• TASK OBJECTIVE: Continue the text about James Edward Rogers and the Clyde Road vicarage of Saint Bartholomew's Church, starting right after its last sentence.

---------- TEXT PROVIDED ----------

Until Canon Richard Travers Smith was appointed vicar, the parish had no official residence, and the vicars lived at 15 Wellington Road. The vicarage, dating from 1872-1873, was designed by the architect James Edward Rogers (1838-1896), with additional work in the early 20th century by Sir Thomas Manly Deane (1851-1932).

The foundation stone of the vicarage and the parochial hall was laid on 8 June 1872 by Lady Kilmaine. The building cost was £2,030, two-thirds was borrowed from the Board of Works, £500 came as a gift from Archbishop Whately, and the vicarage was opened on 5 July 1873.

The architect and artist James Edward Rogers was born in Dublin in 1838 and went to school in England at Guildford Grammar School before matriculating at Trinity College Dublin in 1855. He then became a pupil of Sir Thomas Newenham Deane’s partner, Benjamin Woodward, while Woodward was working on the Oxford Museum.

Rogers visited the site at Oxford on more than one occasion, and is mentioned as the companion of two leading Pre-Raphaelites, William Morris and Dante Gabriel Rossetti. At the time, they were decorating Woodward’s debating hall at the Oxford Union with scenes from Arthurian legends, and the three went ‘hunting in the parish churches on Sunday evenings to find a Guinevere.’

When Woodward was dying from tuberculosis, he spent the winter of 1859 in Madeira. Rogers went to meet him in Algiers or the South of France in the early spring of 1860. He was later described by his lifelong friend, Sir John Pentland Mahaffy (1839-1919), as ‘Woodward’s favourite pupil.’

After Woodward’s death in May 1861, Rogers remained for only a short period with the Deanes. He graduated BA from TCD in 1861 and may have set up his own architectural practice in 1862. By 1863, he working from his father’s home at 20 Upper Mount Street.

He was elected a fellow of the Royal Institute of Architects of Ireland (FRIAI) in 1864, and by then he was working from an office at 205 Great Brunswick Street. From 1865, he was living in Cambridge Road, Rathmines, and he was the architect to the Diocese of Meath until the disestablishment of the Church of Ireland in 1869.

By 1870, Rogers had moved to 179 Great Brunswick Street, where William Stirling and James Franklin Fuller also had their offices. Most of his recorded work was in connection with the Church of Ireland, and at this time he designed or worked on churches in Dublin and the west of Ireland. It was during this period that he also designed the new Vicarage on Clyde Road for Saint Bartholomew’s Church.

---------- DATASET EXTRACT ----------

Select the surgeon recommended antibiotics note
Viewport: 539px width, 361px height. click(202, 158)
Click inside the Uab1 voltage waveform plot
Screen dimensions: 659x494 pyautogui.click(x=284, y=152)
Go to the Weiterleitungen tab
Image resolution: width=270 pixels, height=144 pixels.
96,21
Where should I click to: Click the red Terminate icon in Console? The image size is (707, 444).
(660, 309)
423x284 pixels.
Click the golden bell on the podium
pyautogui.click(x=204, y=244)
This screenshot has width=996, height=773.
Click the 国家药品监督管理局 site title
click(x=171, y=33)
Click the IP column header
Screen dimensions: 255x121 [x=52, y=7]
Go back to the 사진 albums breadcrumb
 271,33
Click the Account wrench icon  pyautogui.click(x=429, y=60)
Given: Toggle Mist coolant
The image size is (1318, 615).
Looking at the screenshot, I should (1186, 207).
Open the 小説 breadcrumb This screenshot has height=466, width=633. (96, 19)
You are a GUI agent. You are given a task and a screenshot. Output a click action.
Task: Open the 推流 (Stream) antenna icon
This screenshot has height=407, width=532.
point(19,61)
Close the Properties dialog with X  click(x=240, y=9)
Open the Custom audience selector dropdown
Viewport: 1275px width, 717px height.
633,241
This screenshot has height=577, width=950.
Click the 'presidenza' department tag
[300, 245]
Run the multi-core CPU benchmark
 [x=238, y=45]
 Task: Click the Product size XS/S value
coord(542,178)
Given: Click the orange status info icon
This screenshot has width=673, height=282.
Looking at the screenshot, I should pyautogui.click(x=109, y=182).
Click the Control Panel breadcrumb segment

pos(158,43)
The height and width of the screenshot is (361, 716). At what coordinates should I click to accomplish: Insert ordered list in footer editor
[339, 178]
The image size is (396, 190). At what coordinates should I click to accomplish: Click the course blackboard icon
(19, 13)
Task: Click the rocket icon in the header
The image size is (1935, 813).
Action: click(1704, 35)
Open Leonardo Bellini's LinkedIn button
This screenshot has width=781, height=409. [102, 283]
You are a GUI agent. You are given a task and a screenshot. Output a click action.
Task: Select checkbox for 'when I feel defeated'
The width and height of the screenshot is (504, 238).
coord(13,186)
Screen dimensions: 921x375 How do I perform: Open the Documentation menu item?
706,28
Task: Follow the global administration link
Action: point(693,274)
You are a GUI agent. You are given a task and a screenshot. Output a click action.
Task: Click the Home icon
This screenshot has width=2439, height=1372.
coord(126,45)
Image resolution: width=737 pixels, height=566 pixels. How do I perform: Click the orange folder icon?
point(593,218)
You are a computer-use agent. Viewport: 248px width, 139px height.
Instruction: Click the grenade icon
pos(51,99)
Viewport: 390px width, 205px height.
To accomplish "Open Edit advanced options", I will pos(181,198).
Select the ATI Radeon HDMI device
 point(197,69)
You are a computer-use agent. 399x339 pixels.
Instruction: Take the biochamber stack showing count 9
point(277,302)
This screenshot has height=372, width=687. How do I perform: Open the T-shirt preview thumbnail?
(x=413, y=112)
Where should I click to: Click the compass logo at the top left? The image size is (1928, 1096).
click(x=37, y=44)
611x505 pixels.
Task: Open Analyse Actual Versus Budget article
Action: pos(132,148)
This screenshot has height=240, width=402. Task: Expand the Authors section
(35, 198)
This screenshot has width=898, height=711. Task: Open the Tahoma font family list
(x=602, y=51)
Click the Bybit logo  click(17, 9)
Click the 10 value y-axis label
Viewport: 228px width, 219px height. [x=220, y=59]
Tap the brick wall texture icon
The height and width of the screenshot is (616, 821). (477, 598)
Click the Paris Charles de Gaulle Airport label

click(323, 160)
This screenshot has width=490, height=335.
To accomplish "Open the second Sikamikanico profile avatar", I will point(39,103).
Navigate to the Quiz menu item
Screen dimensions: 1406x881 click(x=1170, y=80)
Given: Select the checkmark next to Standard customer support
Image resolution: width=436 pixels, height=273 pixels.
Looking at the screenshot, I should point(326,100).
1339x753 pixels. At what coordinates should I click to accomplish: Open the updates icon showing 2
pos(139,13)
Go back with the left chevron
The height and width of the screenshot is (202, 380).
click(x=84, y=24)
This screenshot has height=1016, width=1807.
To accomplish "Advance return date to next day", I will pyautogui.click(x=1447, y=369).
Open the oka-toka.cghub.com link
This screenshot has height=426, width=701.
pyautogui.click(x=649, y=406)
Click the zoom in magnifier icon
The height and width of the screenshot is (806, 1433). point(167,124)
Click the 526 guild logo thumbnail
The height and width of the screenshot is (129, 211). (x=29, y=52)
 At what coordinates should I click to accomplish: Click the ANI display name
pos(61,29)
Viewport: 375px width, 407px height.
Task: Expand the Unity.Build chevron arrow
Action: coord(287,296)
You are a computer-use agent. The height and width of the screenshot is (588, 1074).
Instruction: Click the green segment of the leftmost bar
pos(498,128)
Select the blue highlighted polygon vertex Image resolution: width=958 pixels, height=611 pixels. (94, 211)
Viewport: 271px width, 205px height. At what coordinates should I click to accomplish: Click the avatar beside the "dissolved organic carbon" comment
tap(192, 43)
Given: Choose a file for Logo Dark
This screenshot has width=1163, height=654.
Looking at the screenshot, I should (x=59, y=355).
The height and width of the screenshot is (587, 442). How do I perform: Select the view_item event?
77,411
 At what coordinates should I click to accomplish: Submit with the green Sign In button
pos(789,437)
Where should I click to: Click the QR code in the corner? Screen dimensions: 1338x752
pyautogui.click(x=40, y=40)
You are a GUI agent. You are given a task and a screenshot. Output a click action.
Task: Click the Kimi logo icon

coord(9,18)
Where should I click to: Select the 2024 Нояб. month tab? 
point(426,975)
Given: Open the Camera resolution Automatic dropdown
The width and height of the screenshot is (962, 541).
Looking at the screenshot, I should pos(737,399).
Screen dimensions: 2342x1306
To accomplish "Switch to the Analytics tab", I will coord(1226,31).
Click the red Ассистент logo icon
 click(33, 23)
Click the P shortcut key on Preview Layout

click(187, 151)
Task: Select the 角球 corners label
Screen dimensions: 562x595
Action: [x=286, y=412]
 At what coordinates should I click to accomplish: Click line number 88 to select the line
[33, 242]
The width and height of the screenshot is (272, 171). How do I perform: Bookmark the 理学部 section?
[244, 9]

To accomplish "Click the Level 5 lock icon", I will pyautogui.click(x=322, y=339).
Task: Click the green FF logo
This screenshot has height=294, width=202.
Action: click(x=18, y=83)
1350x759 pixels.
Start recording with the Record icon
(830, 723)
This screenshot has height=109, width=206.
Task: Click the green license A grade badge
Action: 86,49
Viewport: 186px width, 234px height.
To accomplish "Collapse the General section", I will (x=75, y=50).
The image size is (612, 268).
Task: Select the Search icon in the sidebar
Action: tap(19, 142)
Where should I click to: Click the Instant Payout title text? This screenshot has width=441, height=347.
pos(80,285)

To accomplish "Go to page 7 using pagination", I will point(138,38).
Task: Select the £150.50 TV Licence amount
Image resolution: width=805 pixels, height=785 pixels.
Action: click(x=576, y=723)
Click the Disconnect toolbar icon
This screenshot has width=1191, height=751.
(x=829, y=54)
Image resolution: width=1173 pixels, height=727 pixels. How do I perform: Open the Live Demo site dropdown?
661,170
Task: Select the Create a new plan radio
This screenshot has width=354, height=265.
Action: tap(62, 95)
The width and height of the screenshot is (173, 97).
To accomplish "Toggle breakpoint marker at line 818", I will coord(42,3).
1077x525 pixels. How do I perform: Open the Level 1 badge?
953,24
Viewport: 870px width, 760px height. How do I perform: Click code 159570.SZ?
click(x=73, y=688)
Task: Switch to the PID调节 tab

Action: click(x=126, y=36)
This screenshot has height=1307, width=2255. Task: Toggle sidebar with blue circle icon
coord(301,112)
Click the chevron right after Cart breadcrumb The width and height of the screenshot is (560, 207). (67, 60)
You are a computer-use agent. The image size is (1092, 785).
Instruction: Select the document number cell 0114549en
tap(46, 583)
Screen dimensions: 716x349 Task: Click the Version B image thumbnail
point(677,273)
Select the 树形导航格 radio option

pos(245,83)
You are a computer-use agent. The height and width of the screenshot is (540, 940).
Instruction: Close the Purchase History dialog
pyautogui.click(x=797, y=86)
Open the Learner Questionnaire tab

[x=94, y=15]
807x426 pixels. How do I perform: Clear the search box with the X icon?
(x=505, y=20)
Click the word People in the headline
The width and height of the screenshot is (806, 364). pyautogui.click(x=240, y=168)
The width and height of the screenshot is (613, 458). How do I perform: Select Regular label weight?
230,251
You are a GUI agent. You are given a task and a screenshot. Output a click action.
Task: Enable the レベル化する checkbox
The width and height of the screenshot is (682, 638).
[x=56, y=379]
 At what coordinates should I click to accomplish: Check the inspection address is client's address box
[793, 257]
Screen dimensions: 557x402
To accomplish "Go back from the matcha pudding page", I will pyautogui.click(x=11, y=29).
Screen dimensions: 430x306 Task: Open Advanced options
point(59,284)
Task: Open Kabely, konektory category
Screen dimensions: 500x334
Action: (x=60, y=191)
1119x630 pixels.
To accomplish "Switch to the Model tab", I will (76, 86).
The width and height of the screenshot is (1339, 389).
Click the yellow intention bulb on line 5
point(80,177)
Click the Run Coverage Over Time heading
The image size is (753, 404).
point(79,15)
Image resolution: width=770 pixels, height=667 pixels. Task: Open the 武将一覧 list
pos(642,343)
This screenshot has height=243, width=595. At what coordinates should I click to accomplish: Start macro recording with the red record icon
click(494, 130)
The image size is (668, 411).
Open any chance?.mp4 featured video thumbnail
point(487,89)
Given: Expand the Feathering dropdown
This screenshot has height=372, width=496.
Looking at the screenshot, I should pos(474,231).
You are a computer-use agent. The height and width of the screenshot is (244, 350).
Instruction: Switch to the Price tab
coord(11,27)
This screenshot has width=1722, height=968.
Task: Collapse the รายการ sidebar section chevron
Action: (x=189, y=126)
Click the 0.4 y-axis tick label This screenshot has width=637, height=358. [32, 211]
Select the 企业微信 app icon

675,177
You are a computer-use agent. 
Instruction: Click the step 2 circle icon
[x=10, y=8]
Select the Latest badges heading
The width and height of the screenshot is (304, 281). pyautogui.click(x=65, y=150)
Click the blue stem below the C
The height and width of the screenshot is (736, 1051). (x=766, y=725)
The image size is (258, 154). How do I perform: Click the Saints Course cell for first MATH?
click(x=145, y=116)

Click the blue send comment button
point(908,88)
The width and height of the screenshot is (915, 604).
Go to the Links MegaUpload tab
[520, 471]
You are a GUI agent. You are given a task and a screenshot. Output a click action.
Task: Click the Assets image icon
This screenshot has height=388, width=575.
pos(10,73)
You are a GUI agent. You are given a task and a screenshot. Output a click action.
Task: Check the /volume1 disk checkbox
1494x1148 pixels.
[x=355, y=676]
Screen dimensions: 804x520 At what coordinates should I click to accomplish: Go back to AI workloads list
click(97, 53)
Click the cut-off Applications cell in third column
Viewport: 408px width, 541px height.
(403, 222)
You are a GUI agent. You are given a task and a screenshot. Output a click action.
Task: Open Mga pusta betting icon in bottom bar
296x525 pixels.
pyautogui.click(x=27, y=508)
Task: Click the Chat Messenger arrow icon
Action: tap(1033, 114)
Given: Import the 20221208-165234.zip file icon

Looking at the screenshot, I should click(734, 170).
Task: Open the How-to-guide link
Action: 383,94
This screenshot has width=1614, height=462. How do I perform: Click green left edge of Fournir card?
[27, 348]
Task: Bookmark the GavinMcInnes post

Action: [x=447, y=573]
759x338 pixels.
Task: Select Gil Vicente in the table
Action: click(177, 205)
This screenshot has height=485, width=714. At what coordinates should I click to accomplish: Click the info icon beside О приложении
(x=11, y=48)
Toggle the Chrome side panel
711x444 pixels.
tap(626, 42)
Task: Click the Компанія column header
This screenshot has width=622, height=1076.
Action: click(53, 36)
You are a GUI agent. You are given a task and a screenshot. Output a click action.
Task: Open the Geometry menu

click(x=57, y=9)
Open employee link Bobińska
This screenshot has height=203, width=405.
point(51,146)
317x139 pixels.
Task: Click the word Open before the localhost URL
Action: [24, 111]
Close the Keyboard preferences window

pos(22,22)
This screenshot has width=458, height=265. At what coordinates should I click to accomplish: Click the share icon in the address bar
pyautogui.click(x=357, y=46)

----------

• RESULT OF THE EXERCISE:
But Rogers’s abiding interests were drawing and painting in watercolours rather than architecture. He exhibited at the Exhibition of Fine and Ornamental Arts in Dublin in 1861 and at the Royal Hibernian Academy from 1870 on. He was elected elected an associate of the RHA on 4 December 1871.

He published two picture books of nursery rhymes, Ridicula Rediviva (1869) and Mores Ridiculi (1871). He also provided illustrations for the second edition of The Fairy Book (Macmillan, 1870), and for Present Pastimes of Merrie England (Cassell, 1873).

He was elected a Fellow of the Royal Institute of British Architects (FRIBA) in 1874, proposed by James Franklin Fuller, James Joseph McCarthy and Thomas Newenham Deane. But Rogers resigned as FRIAI in October 1874 and moved to London in 1876. He does not appear to have practised as an architect there, and he resigned his fellowship of the RIBA in 1877. However, he continued to exhibit his paintings at the Royal Hibernian Academy until he died. He also exhibited at the Royal Academy (1881, 1882 and 1884), at the Irish Exhibition in London (1888), and at exhibitions of the Dublin Sketching Club and the Dublin Art Club.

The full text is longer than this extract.